We begin with the proposition that state-owned enterprise reform becomes desirable when the political benefits to the leadership and its constituencies outweigh the political costs. We would expect this to happen in two circumstances: either there are changes in the leadership and its constituencies, or there is economic shock or crisis that alters the calculation of costs and benefits.

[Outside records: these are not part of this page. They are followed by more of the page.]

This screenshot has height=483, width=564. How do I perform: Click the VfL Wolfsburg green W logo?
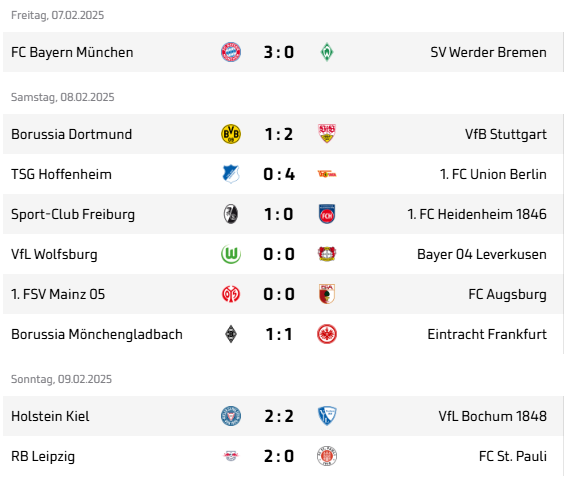[x=231, y=254]
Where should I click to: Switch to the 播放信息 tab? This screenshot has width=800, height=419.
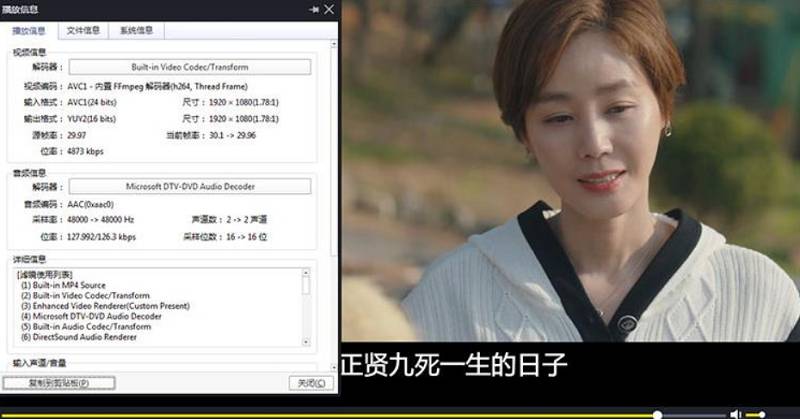28,31
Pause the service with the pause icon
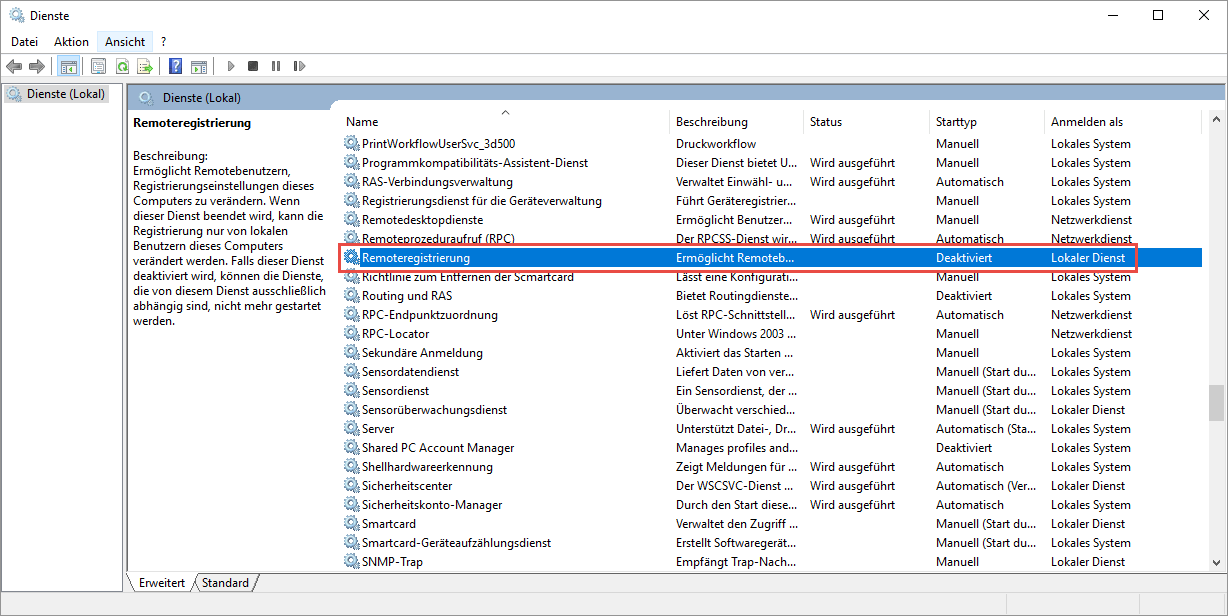This screenshot has height=616, width=1228. tap(276, 66)
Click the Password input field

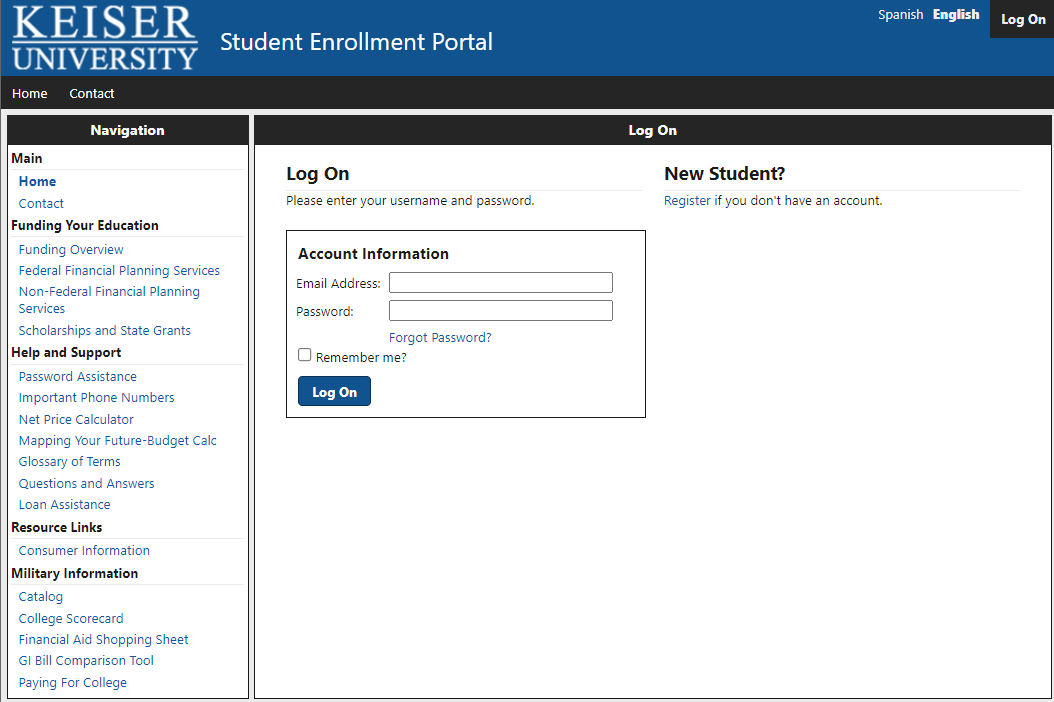(500, 311)
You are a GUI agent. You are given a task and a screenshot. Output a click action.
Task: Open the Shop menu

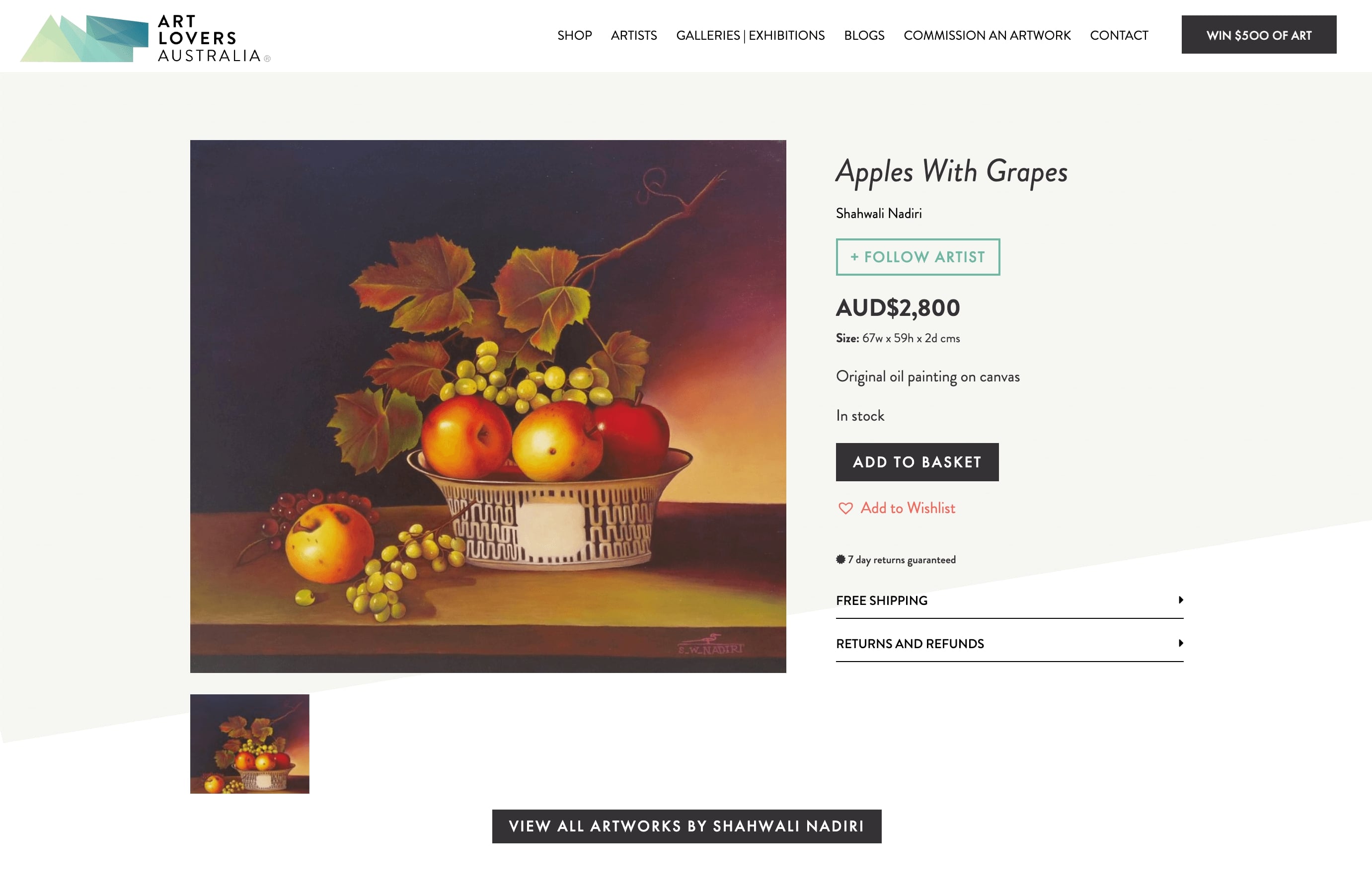coord(574,35)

The Repeal of Cap. 593: Exchange Control Act in 1995 has also not helped since it is only ZCCM which is bearing the heavy socio-economic responsibility of maintaining socio-political order in the country by releasing its foreign exchange on the market each time the Kwacha depreciates.

CONCLUSION

Having come thus far, it is my conclusion, therefore, that the real reason for not selling Nchanga and Nkana is more political than the `low price', for my thesis is that whoever controls the copper mines, controls the politics of Zambia. Having dealt with the matter at length, I feel that remedial measures should be recommended as follows:

That Nchanga and Nkana Mines should be sold to the people of Zambia in partnership with foreign investors.

That either Anglo-American Corporation and R.S.T. (Original Owners) or Kafue Consortium or both should be offered the partnership.

    This way, Zambia would have earned itself credibility and investor confidence by ensuring that the country does not appear to have thrown away more than 60 years of tough-tested friendship with Anglo-American Corporation in Mining, and more than 100 years of equally tough-tested friendship with the British people and their kith and kin in the USA! Otherwise, no new investor, let alone India and China would feel secure if we can abandon our old socio-economic and socio-political friends of so many years just for a few extra dollars which would neither in the short-term nor long-term solve our economic problems.